Considérant que les dispositions de l'article L. 761-1 du code de justice administrative font obstacle à ce que M. X..., qui n'est pas partie perdante dans la présente instance, soit condamné à verser au centre hospitalier universitaire de Reims, à la Caisse primaire d'assurance maladie de la Marne et à la Caisse des dépôts et consignations, la somme qu'ils demandent au titre des frais exposés par eux et non compris dans les dépens ; que le centre hospitalier universitaire de Reims n'étant pas partie perdante vis-à-vis de la Caisse primaire d'assurance maladie de la Marne, ces mêmes dispositions font également obstacle à ce que ce dernier soit condamné à verser à celle-ci la somme qu'elle demande au titre des frais exposés par elle et non compris dans les dépens ;
Considérant qu'il n'y a pas lieu, dans les circonstances de l'espèce, en application de l'article L. 761-1 du code de justice administrative, de condamner la Caisse primaire d'assurance maladie de la Marne à verser au centre hospitalier universitaire de Reims la somme qu'il demande au titre des frais exposés par lui et non compris dans les dépens ;
Article 1er : Le jugement du tribunal administratif de Châlons-en-Champagne en date du 22 décembre 1998 est annulé.

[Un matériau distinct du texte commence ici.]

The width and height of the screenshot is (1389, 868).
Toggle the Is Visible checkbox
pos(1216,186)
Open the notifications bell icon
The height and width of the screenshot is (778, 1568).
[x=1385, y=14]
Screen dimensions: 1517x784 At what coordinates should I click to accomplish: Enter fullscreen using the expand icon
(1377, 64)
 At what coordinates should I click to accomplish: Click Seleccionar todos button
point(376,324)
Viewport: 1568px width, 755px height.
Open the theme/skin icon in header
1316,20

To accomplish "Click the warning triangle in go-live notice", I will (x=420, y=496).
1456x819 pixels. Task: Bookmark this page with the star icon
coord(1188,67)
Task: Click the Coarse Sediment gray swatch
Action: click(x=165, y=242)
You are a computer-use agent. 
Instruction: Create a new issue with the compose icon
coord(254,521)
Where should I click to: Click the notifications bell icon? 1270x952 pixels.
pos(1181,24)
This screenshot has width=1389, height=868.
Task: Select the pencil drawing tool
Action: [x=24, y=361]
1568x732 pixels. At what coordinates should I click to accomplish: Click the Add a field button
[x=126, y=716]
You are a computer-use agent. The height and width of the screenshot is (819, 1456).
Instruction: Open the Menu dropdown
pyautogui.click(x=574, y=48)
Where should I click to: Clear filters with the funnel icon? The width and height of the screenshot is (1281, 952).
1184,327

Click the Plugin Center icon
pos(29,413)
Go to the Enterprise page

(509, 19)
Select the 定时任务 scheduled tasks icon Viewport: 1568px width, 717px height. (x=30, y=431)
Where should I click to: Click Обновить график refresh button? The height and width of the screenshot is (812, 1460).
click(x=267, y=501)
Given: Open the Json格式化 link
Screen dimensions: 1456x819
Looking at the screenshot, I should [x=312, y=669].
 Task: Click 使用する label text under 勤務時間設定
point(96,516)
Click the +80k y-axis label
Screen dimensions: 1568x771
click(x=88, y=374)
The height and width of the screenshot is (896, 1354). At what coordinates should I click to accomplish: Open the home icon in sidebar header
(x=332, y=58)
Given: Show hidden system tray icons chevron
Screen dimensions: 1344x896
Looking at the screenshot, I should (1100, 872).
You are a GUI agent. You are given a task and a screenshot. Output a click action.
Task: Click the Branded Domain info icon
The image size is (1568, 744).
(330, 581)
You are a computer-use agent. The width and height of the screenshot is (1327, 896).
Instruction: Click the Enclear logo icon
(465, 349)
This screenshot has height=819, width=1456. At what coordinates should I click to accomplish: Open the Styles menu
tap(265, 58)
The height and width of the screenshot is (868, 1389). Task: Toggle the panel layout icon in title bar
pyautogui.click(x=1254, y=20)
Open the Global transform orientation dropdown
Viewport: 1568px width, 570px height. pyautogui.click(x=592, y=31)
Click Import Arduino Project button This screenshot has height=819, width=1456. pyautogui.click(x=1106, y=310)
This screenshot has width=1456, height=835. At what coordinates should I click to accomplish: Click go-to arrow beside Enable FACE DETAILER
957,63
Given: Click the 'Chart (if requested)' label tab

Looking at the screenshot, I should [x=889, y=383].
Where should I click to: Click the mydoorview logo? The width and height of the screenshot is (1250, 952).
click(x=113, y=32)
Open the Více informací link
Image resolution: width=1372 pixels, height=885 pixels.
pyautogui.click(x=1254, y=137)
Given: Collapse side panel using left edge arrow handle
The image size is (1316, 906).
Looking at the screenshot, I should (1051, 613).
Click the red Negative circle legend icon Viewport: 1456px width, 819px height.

Article 2 : Le centre hospitalier universitaire de Reims est condamné à verser à M. X... la somme de 44 000 euros.
Article 3 : Le centre hospitalier universitaire de Reims versera à M. X... une somme de 1 000 euros au titre de l'article L. 761-1 du code de justice administrative.
Article 4 : Les conclusions de la Caisse primaire d'assurance maladie de la Marne sont rejetées ainsi que le surplus des conclusions de M. X... et les conclusions du centre hospitalier universitaire de Reims et de la Caisse des dépôts et consignations tendant à l'application des dispositions de l'article L. 761-1 du code de justice administrative.
Article 5 : Le présent arrêt sera notifié à M. X..., au centre hospitalier universitaire de Reims, à la Caisse primaire d'assurance maladie de la Marne et à la Caisse des dépôts et consignations.